Billy Sunday - Social and Political Views

Social and Political Views

Sunday was a lifelong Republican, and he espoused the mainstream political and social views of his native Midwest: individualism, competitiveness, personal discipline, and opposition to government regulation. Writers such as Sinclair Lewis, Henry M. Tichenor, and John Reed attacked Sunday as a tool of big business, and poet Carl Sandburg called him a "four-flusher" and a "bunkshooter." Nevertheless, Sunday sided with Progressives on some issues. For example, he denounced child labor and supported urban reform and women's suffrage. Sunday condemned capitalists "whose private lives are good, but whose public lives are very bad," as well as those "who would not pick the pockets of one man with the fingers of their hand" but who would "without hesitation pick the pockets of eighty million people with fingers of their monopoly or commercial advantage." He never lost his sympathy for the poor, and he sincerely tried to bridge the gulf between the races during the nadir of the Jim Crow era, although on at least two occasions in the mid-1920s Sunday received contributions from the Ku Klux Klan.
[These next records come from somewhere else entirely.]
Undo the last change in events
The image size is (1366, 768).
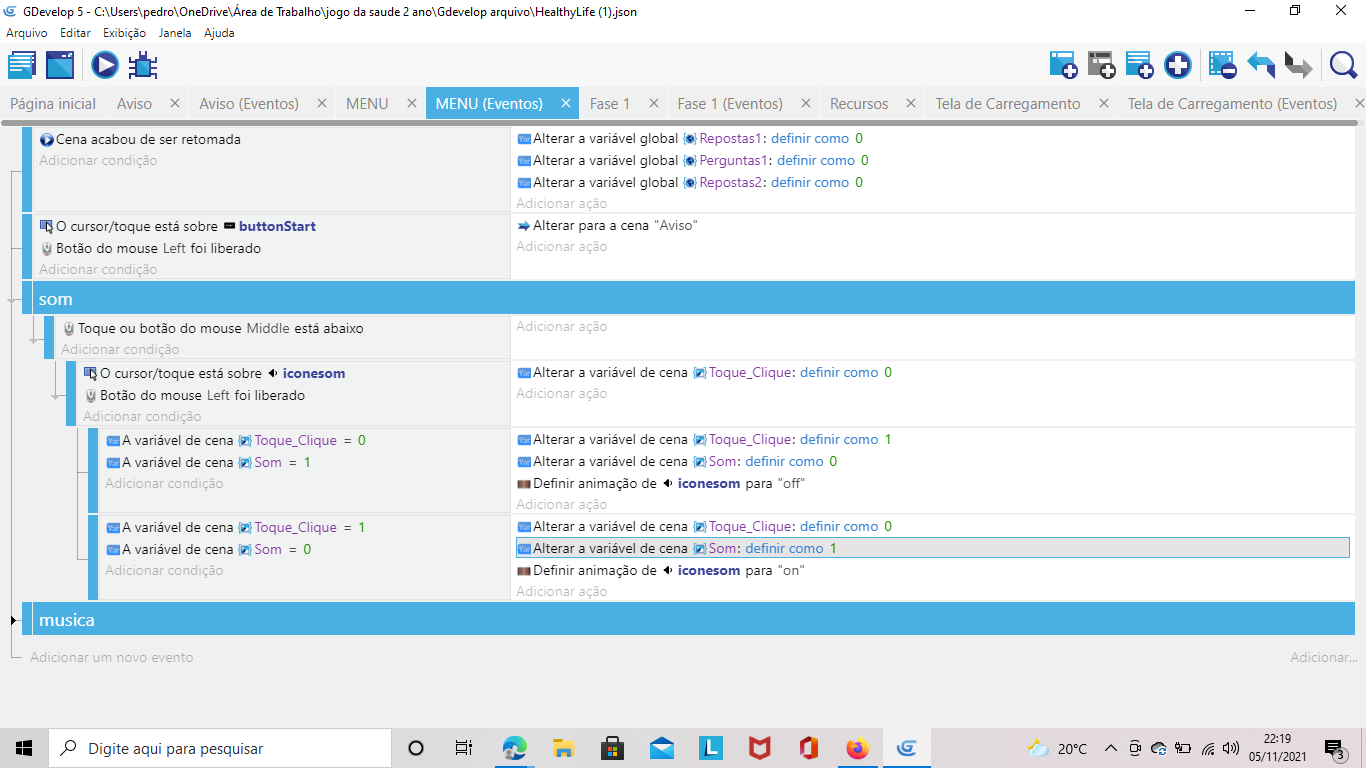[1260, 66]

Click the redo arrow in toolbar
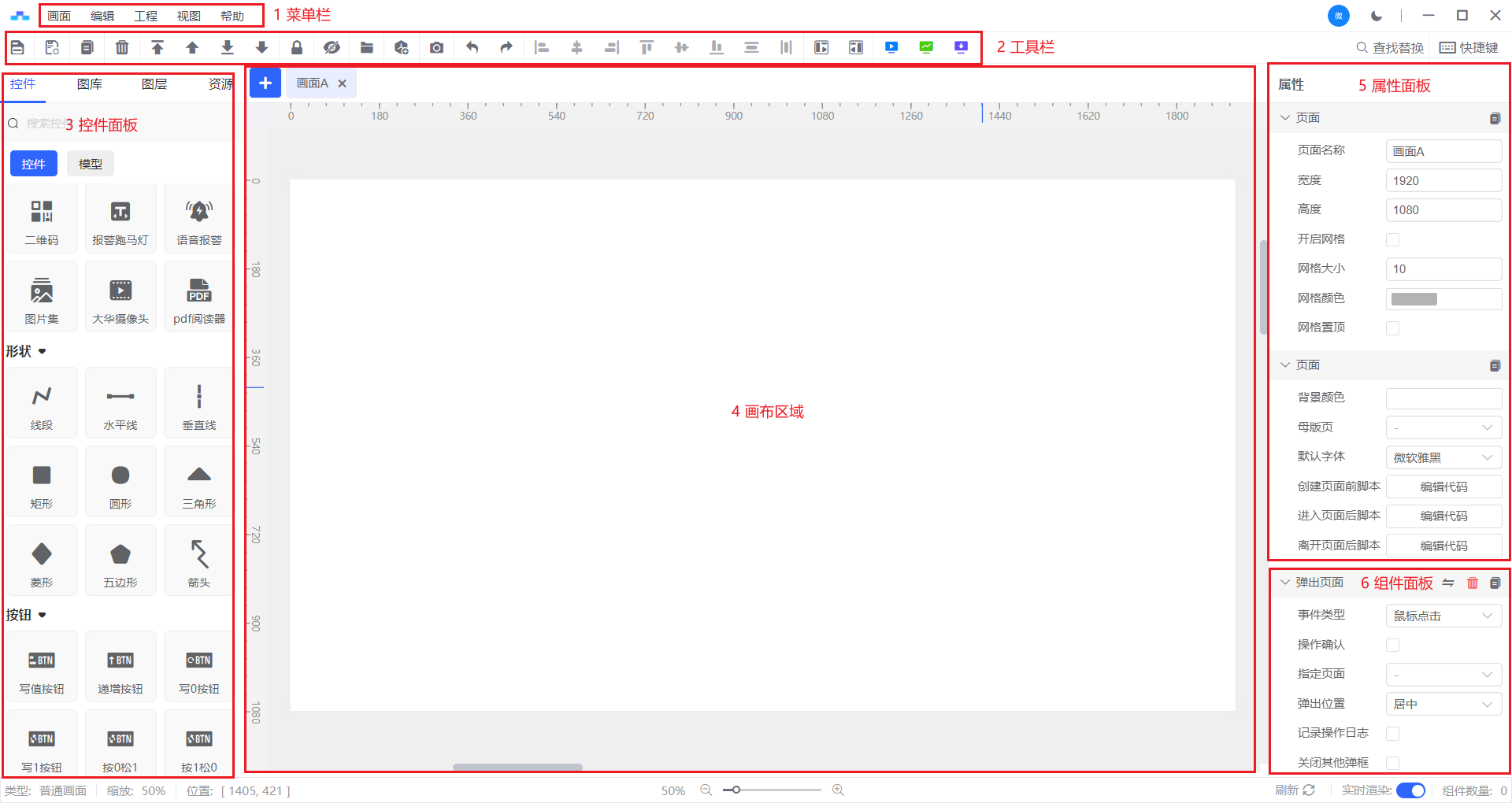506,48
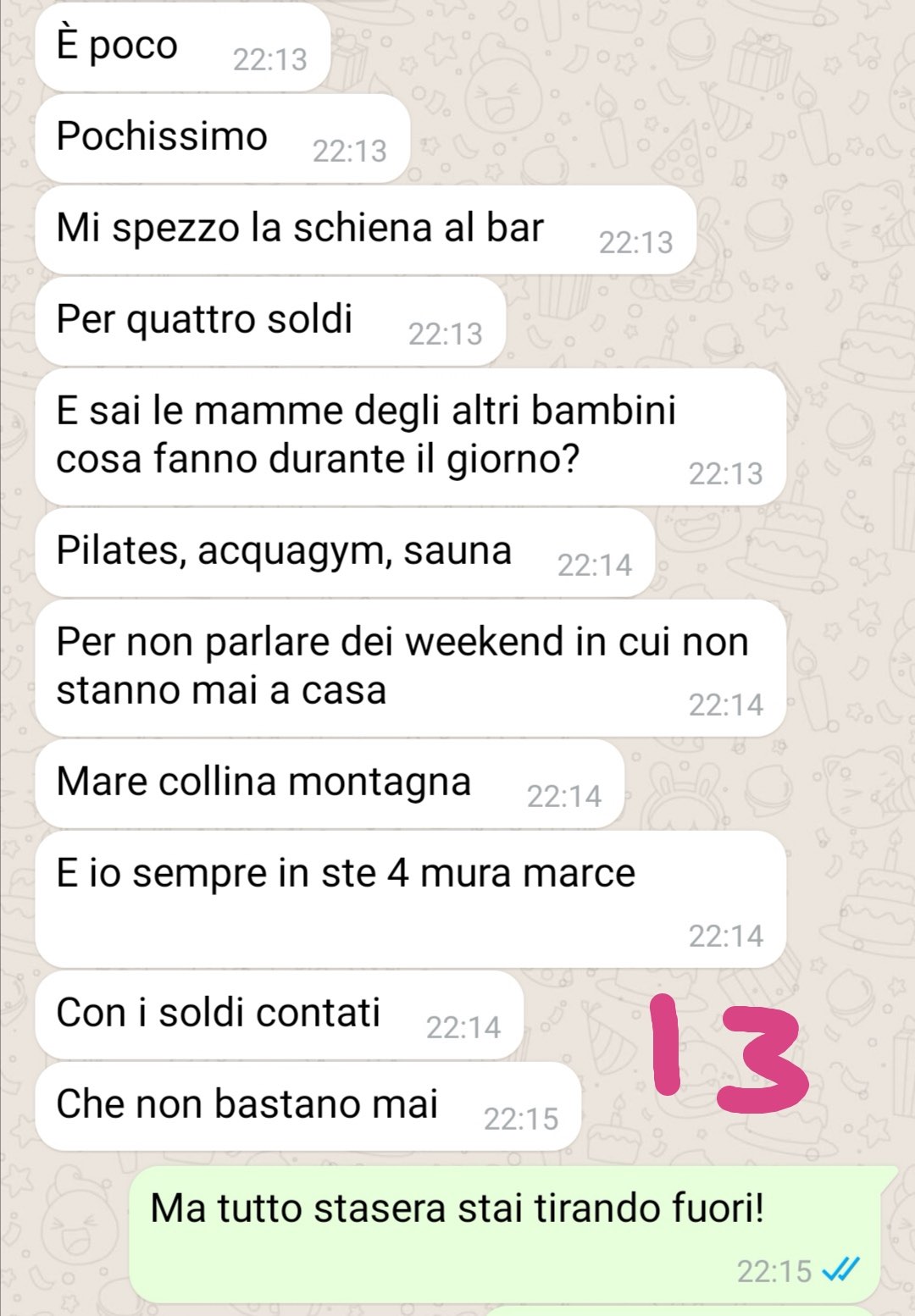Select the 'Mare collina montagna' bubble
The width and height of the screenshot is (915, 1316).
point(330,783)
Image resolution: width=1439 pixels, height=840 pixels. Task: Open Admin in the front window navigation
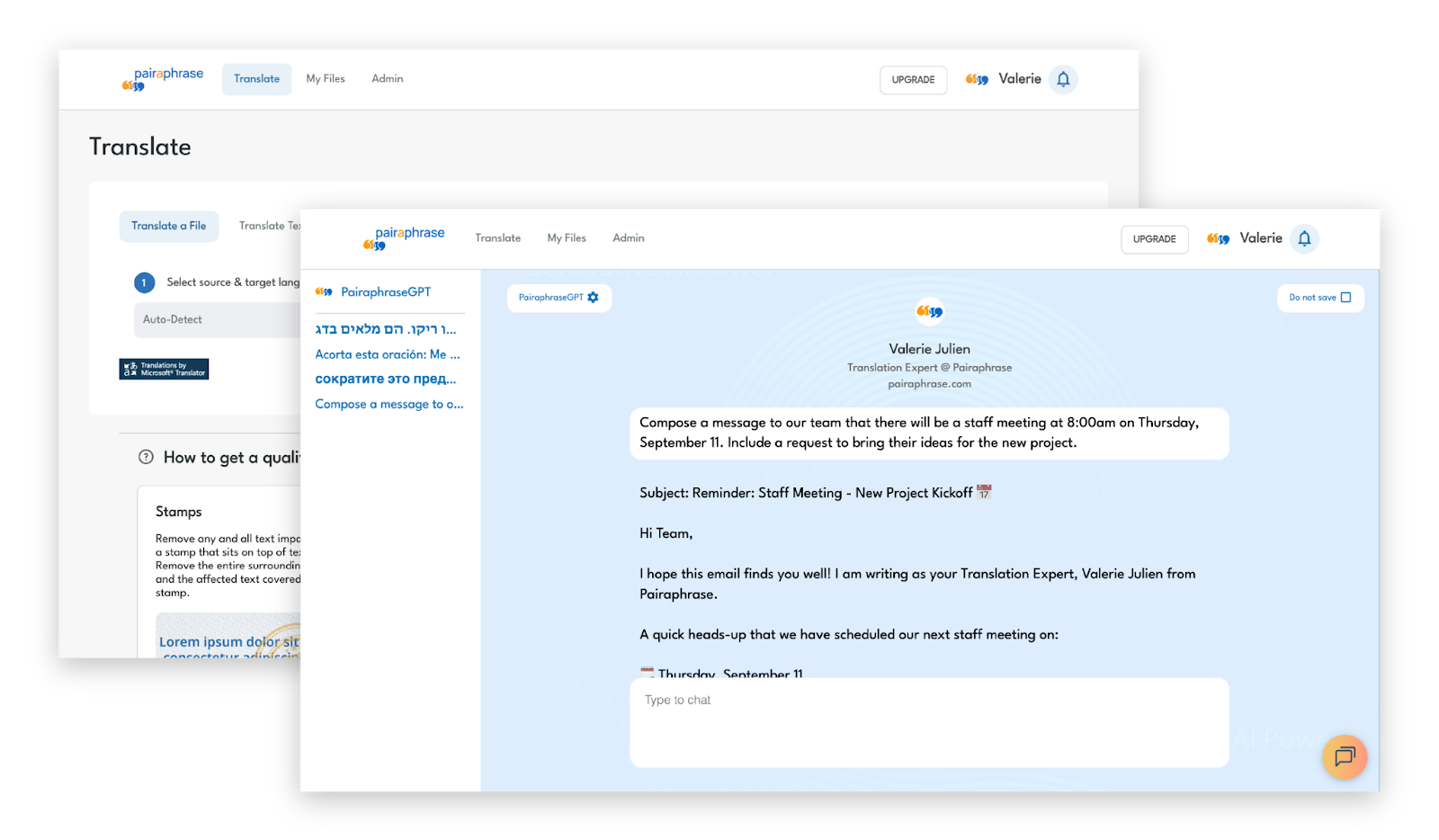(x=629, y=238)
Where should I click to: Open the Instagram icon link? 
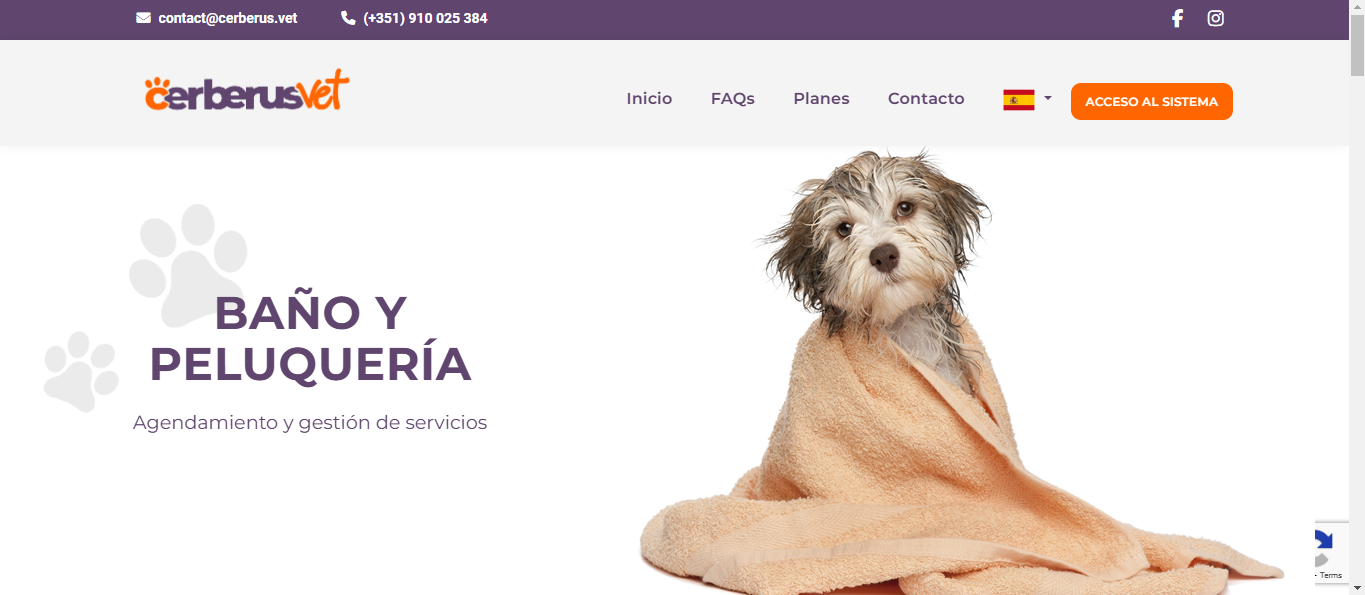pos(1215,18)
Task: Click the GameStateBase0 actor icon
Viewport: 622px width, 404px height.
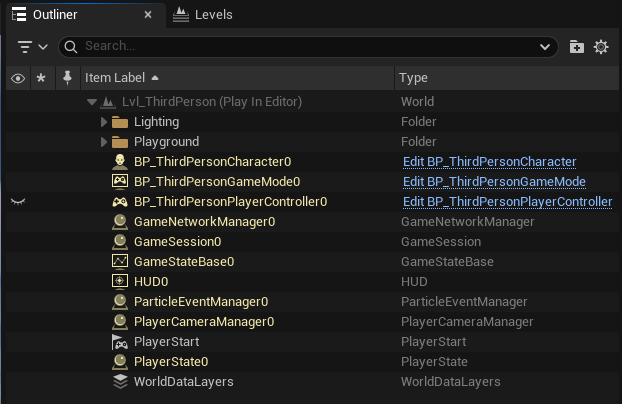Action: pos(119,262)
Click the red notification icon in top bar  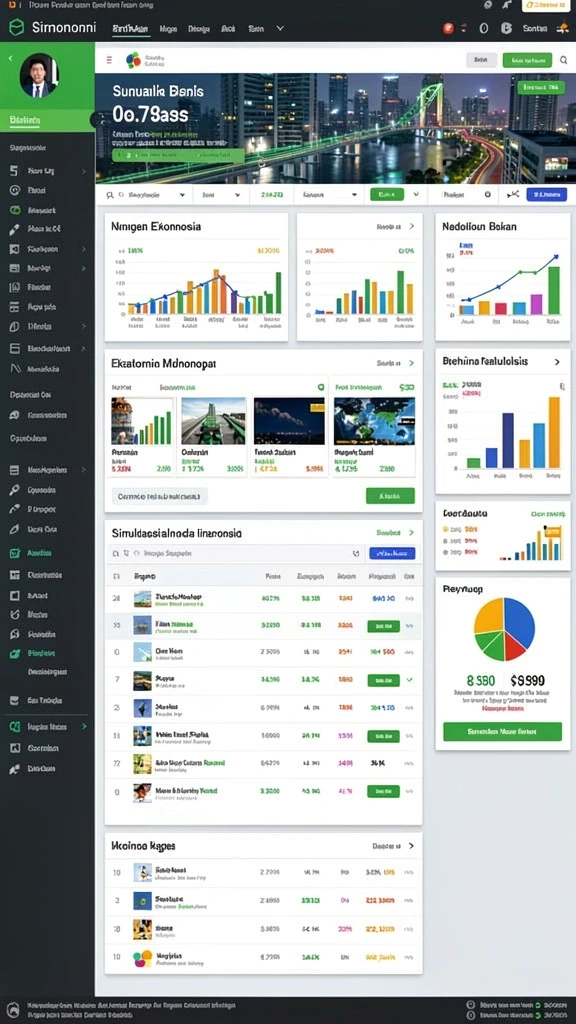click(449, 28)
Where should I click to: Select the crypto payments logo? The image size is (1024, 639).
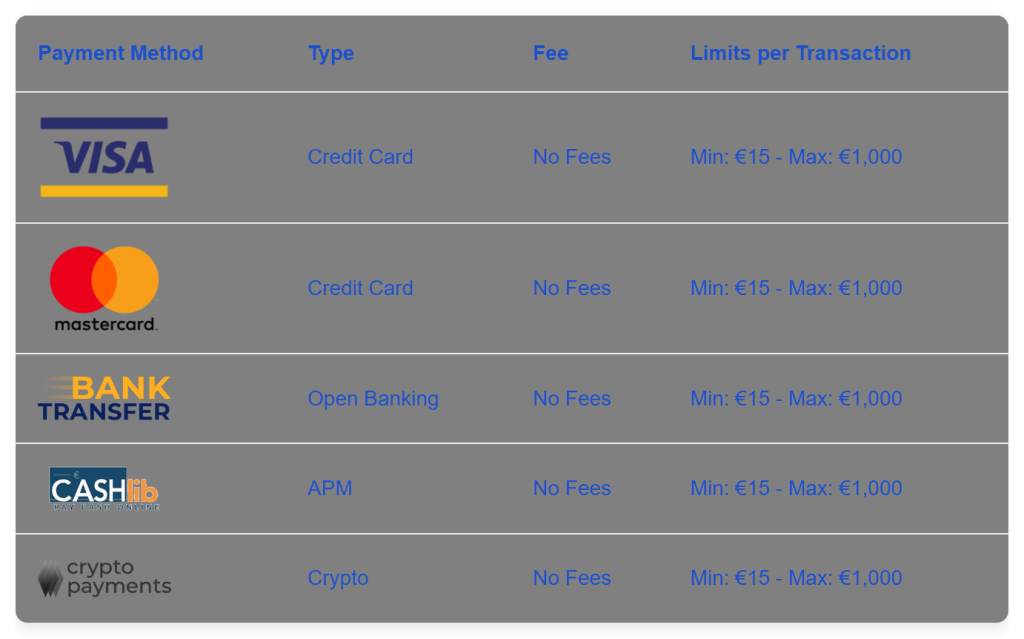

Sunday was a passionate supporter of World War I. In 1918 he said, "I tell you it is Bill against Woodrow, Germany against America, Hell against Heaven." Sunday raised large amounts of money for the troops, sold war bonds, and stumped for recruitment.

Sunday had been an ardent champion of temperance from his earliest days as an evangelist, and his ministry at the Chicago YMCA had given him first-hand experience with the destructive potential of alcohol. Sunday's most famous sermon was "Get on the Water Wagon," which he preached on countless occasions with both histrionic emotion and a "mountain of economic and moral evidence." Sunday said, "I am the sworn, eternal and uncompromising enemy of the Liquor Traffic. I have been, and will go on, fighting that damnable, dirty, rotten business with all the power at my command." Sunday played a significant role in arousing public interest in Prohibition and in the passage of the Eighteenth Amendment in 1919. When the tide of public opinion turned against Prohibition, he continued to support it. After its repeal in 1933, Sunday called for its reintroduction.

Sunday also opposed eugenics, recent immigration from southern and eastern Europe, and the teaching of evolution. Further, he criticized such popular middle-class amusements as dancing, playing cards, attending the theater, and reading novels. However, he believed baseball was a healthy and even patriotic form of recreation, so long as it was not played on Sundays.